Some historians speculate that Suleiman's final assault was not necessarily intended to take the city but to cause as much damage as possible and weaken it for a later attack, a tactic he had employed at Buda in 1526. Suleiman would lead another campaign against Vienna in 1532, but it never truly materialised as his force was stalled by the Croatian Captain Nikola Jurišić during the siege of Güns (Kőszeg). Nikola Jurišić with only 700–800 Croatian soldiers managed to delay his force until winter closed in. Charles V, now largely aware of Vienna's vulnerability and weakened state, assembled 80,000 troops to confront the Ottoman force. Instead of going ahead with a second siege attempt, the Ottoman force turned back, laying waste the south-eastern Austrian state of Styria in their retreat. The two Viennese campaigns in essence marked the extreme limit of Ottoman logistical capability to field large armies deep in central Europe at the time.

The 1529 campaign produced mixed results. Buda was brought back under the control of the Ottoman vassal John Zápolya, strengthening the Ottoman position in Hungary. The campaign left behind a trail of collateral damage in neighbouring Habsburg Hungary and Austria that impaired Ferdinand's capacity to mount a sustained counter-attack. However, Suleiman failed to force Ferdinand to engage him in open battle, and was thus unable to enforce his ideological claim to superiority over the Habsburgs. The attack on Vienna led to a rapprochement between Charles V and Pope Clement VII, and contributed to the Pope's coronation of Charles V as Holy Roman Emperor on 24 February 1530. The outcome of the campaign was presented as a success by the Ottomans, who used the opportunity to show off their imperial grandeur by staging elaborate ceremonies for the circumcision of princes Mustafa, Mehmed, and Selim.

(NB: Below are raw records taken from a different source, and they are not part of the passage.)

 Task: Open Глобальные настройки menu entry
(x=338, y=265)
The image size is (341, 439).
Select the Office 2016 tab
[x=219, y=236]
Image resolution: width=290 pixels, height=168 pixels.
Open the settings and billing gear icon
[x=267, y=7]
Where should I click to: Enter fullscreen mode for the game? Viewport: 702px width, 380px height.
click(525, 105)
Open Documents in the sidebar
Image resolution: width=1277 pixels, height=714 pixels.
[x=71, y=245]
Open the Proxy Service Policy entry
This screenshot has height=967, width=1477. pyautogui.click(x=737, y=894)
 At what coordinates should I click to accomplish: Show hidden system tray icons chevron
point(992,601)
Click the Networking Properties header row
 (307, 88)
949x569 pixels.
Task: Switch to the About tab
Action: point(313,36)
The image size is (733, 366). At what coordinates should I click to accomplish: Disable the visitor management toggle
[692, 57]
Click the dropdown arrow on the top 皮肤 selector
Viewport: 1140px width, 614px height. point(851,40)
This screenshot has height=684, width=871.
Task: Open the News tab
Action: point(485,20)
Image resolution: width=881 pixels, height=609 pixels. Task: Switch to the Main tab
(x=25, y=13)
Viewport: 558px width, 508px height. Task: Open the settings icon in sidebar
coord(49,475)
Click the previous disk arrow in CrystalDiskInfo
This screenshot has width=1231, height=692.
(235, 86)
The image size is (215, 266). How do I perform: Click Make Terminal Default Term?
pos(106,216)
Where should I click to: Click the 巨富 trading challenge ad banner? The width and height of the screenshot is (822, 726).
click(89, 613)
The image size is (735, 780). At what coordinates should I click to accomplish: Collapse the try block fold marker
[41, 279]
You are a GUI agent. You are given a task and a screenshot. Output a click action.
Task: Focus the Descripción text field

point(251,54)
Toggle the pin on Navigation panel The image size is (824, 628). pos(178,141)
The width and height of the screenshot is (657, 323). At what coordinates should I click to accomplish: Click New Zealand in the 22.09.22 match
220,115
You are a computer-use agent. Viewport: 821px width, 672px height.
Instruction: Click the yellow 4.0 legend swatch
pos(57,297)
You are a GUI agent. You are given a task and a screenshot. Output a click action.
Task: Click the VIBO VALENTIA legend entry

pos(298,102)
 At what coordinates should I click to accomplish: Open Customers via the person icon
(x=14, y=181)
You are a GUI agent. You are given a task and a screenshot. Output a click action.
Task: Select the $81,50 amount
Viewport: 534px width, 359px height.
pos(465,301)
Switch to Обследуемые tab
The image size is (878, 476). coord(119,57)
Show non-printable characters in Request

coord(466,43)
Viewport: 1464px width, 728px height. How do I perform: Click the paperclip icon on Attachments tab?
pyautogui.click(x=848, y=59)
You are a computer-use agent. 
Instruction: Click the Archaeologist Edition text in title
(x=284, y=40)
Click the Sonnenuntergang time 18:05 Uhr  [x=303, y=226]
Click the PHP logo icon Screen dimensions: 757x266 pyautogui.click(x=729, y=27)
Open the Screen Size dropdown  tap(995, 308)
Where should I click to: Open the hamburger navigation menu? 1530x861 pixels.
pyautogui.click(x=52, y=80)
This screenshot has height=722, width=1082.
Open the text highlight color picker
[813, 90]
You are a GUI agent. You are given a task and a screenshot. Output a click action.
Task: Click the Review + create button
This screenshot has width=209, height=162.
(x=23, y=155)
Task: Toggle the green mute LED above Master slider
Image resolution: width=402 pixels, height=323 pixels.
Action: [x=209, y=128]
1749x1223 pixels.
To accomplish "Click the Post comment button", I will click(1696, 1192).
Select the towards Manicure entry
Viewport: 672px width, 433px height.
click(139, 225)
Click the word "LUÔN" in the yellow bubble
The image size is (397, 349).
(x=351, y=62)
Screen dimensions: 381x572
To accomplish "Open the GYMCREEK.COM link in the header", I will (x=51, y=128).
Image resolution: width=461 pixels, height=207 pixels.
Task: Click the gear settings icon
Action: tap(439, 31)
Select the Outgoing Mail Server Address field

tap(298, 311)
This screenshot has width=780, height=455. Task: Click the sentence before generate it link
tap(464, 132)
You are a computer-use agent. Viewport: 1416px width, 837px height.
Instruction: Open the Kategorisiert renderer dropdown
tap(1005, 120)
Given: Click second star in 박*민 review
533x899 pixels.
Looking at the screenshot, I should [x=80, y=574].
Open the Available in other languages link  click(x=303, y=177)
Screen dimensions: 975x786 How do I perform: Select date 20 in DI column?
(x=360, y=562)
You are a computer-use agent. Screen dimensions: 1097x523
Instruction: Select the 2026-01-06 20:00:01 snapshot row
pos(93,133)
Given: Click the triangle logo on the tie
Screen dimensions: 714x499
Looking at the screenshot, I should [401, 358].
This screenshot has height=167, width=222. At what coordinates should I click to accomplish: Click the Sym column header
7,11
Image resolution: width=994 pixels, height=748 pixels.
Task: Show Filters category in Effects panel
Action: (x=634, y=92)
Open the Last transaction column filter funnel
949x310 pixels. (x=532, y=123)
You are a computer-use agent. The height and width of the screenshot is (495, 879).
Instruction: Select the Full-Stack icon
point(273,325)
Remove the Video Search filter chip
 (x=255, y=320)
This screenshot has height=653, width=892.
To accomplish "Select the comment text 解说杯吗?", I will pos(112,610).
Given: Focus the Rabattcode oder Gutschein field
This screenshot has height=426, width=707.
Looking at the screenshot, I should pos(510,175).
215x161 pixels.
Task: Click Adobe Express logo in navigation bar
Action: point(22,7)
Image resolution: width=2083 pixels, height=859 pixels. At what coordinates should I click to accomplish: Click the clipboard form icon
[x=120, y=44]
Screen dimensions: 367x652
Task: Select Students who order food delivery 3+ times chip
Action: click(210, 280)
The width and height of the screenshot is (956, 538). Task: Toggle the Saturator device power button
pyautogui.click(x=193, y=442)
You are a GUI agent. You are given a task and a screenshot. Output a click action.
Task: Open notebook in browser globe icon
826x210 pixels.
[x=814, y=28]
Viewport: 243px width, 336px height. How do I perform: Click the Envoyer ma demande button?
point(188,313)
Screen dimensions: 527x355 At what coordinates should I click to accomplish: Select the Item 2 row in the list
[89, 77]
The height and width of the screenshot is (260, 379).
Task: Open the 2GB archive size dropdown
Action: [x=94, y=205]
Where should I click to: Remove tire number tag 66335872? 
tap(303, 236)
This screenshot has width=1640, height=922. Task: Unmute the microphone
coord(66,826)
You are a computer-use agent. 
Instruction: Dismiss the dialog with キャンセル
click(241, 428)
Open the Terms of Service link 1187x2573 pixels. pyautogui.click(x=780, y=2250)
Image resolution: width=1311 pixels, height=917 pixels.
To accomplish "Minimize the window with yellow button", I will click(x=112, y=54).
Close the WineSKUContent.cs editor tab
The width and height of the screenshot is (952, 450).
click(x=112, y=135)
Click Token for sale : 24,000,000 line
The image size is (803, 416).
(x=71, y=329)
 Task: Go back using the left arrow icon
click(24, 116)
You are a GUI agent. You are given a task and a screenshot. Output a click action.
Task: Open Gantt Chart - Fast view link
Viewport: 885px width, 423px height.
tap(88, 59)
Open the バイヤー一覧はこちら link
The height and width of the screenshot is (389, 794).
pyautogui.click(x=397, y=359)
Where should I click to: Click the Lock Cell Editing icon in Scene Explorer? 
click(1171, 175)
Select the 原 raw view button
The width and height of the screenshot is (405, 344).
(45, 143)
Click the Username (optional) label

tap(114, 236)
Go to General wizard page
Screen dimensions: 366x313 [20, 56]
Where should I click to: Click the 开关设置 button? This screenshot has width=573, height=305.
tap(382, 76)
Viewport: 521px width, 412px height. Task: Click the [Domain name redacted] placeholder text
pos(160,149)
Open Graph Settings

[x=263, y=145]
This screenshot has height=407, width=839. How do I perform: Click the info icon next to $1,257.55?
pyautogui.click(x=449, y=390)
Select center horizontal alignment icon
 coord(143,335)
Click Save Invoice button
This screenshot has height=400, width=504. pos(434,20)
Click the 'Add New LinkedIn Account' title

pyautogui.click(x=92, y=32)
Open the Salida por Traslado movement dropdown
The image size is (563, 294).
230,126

Ferdinand I erected a funeral monument for the German commander Nicholas, Count of Salm, head of the mercenary relief force dispatched to Vienna, as a token of appreciation of his efforts. Nicholas survived the initial siege attempt, but had been injured during the last Ottoman assault and died on 4 May 1530. The Renaissance sarcophagus is now on display in the baptistery of the Votivkirche cathedral in Vienna. Ferdinand's son, Maximilian II, later built the Castle of Neugebaeude on the spot where Suleiman is said to have pitched his tent during the siege.